**Activity**
Copy each line below containing "computer".

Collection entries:
------------------------------
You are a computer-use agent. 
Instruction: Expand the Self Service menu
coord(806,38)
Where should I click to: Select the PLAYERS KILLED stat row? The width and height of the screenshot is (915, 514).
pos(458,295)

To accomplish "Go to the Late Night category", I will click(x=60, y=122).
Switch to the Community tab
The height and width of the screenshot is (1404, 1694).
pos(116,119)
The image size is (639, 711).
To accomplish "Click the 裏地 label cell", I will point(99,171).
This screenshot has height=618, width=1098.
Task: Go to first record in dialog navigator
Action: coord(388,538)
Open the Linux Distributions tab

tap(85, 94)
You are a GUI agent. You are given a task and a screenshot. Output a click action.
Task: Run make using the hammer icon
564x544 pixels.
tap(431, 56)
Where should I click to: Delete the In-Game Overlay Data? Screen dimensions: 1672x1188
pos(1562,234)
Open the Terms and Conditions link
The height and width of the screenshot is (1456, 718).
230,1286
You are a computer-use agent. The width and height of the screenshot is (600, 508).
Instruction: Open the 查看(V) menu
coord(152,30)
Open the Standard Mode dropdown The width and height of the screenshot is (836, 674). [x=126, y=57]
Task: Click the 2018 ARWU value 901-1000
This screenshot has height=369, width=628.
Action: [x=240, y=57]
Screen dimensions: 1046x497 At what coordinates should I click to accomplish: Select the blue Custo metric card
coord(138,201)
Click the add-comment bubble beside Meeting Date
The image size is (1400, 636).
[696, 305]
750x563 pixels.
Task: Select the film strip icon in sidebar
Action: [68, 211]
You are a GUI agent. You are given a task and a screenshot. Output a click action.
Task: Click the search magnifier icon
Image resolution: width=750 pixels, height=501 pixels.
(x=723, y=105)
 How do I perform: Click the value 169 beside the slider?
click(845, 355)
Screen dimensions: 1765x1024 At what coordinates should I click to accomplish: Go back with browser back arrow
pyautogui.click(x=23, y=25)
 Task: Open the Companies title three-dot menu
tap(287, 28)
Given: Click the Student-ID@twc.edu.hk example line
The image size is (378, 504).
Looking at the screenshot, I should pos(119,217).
------------------------------
**Exercise output**
You are a computer-use agent. 
You are a computer-use agent. The width and height of the screenshot is (600, 508).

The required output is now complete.